The example above will allocate 1 clx-25 node with 384 GB memory and 3 skl nodes (the 40 cores type) with 192 GB memory.


To allocate special nodes with local disk you can use the special node resource variable localscratch:

select=1:node_type=clx-21:localscratch=1800GB




2. walltime=<time>

Batch Mode

Production jobs are typically run in batch mode. Batch scripts are shell scripts containing flags and commands to be interpreted by a shell and are used to run a set of commands in sequence.

• The number of required nodes, cores, wall time and more can be determined by the parameters in the job script header with "#PBS" before any executable commands in the script.

#!/bin/bash
#PBS -N job_name
#PBS -l select=2:node_type=clx:mpiprocs=40
#PBS -l walltime=00:20:00             
  
# Change to the direcotry that the job was submitted from
cd $PBS_O_WORKDIR

# using the INTEL MPI module
module load mpi/impi

# Launch the parallel mpi application (compiled with intel mpi) to the allocated compute nodes
mpirun -np 48  ./my_mpi_executable arg1 arg2 > my_output_file 2>&1

• The job is submitted by the qsub command (all script head parameters #PBS can also be adjusted directly by qsub command options).

 qsub my_batchjob_script.pbs

• Setting qsub options on the command line will overwrite the settings given in the batch script:

 qsub -N other_name -l select=2:node_type=clx:mpiprocs=40 -l walltime=00:20:00 my_batchjob_script.pbs

• The batch script is not necessarily granted resources immediately, it may sit in the queue of pending jobs for some time before its required resources become available.
• At the end of the execution output and error files are returned to your HOME directory
• This example will run your executable "my_mpi_executable" in parallel with 80 MPI processes (mpiprocs=40 is the number of MPI processes on each node) . The batch system will allocate 2 nodes to your job for a maximum time of 20 minutes and place 40 processes on each node.

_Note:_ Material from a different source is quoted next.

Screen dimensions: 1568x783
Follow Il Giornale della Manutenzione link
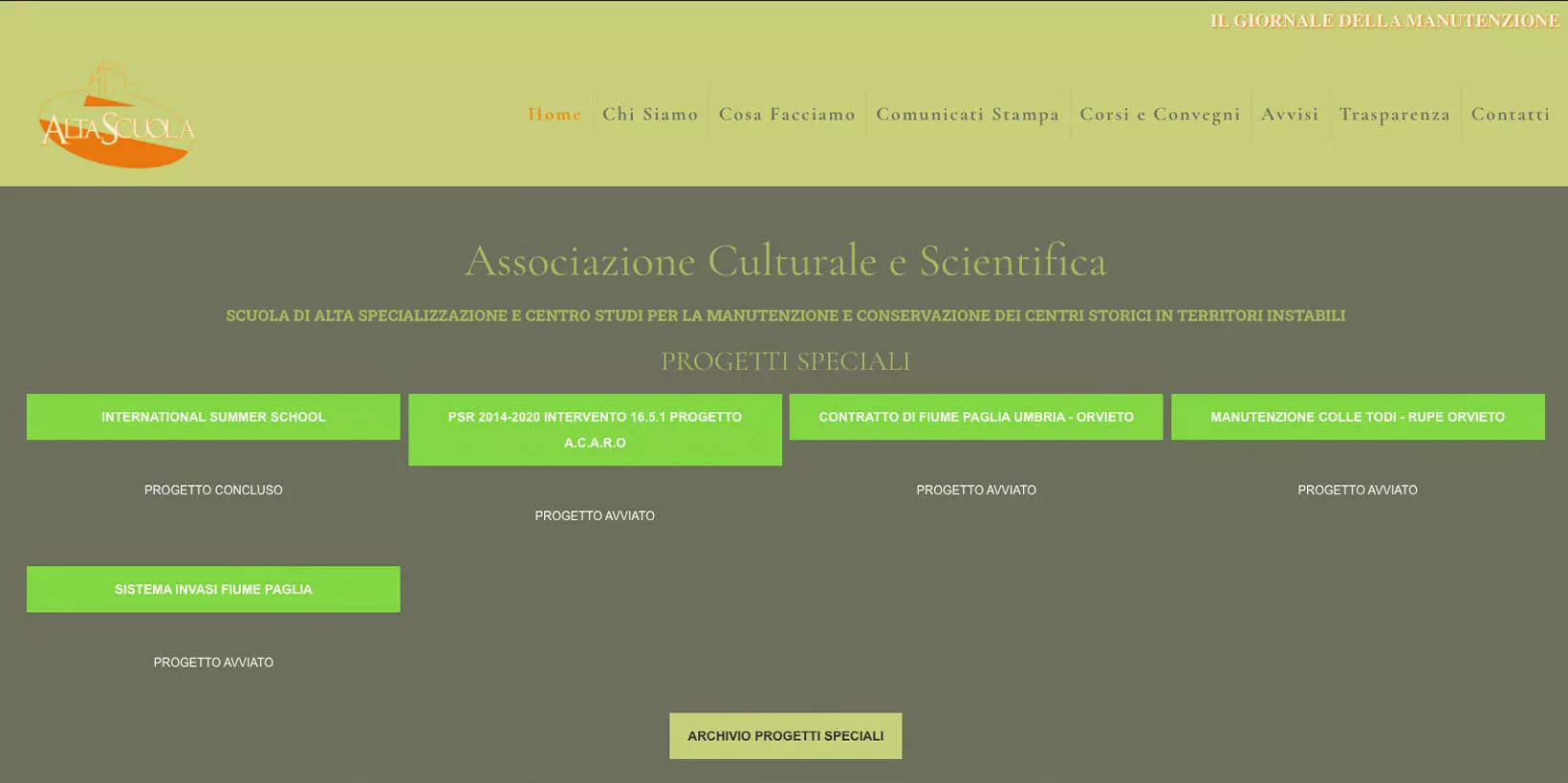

The batch systems allocates nodes exclusively only for one job. After the walltime limit is exceeded, the batch system will terminate your job. The mpirun example above will start the parallel executable "my_mpi_executable" with the arguments "arg1" and "arg2". The job will be started using 80 MPI processes with 40 processes placed on each of your allocated nodes. You need to have nodes allocated by the batch system (qsub) before starting mpirun.

qsub -koed my_batchjob_script.pbs

Interactive batch Mode

Interactive mode is typically used for debugging or optimizing code but not for running production code. To begin an interactive session, use the "qsub -I" command:

 qsub -I -l select=2:node_type=clx:ncpus=40:mpiprocs=40 -l walltime=00:30:00

If the requested resources are available and free (in the example above: 2 clx nodes/40 cores each, 30 minutes, prepared for 40 mpi processes on each node), then you will get a new session on the jobs head node for your requested resources. Now you have to use the mpirun command to launch your parallel application to the allocated compute nodes. When you are finished, enter logout to exit the batch system and return to the normal command line.

PBS_NODEFILE (MPI usage of multi-socket nodes and multi-core cpus)

In most MPI environments, the PBS_NODEFILE will be usefull to start the correct number of mpi processes on each allocated node. The jobs ${PBS_NODEFILE} contents depends on the number of MPI processes for each requested chunk. Inside a select statement of each chunk you can define a mpiprocs option (Type: integer). The number of lines in PBS_NODEFILE is the sum of the values of mpiprocs for all chunks requested by the job. For each chunk with mpiprocs=P, the host name for that chunk is written to the PBS_NODEFILE P times.

Example:

 qsub -l select=2:node_type=skl ./myscript

The batch system allocates two node of type skl. The file ${PBS_NODEFILE} contains:

 node1
 node2

If the chunk request has the option mpiprocs defined, then it is possible to allocate the defined PE's on a node. This option especially allow OpenMPI to place the MPI processes of ranks on a shared node or alternatively on distributed nodes.

select example with 2 chunk requests (seperated by '+'):

 qsub -l select=2:skl:mpiprocs=2+1:node_type=skl:mpiprocs=3 ./myscript

The batch system allocates 2 nodes of type skl each for 2 PE's and 1 node of type skl for 3 PE's. Then the file ${PBS_NODEFILE} contains:

 node1
 node1
 node2
 node2
 node3
 node3
 node3

Defaults for Ressource Requests

If you don't set the resources for your job request, then you will get default resource limits for your job.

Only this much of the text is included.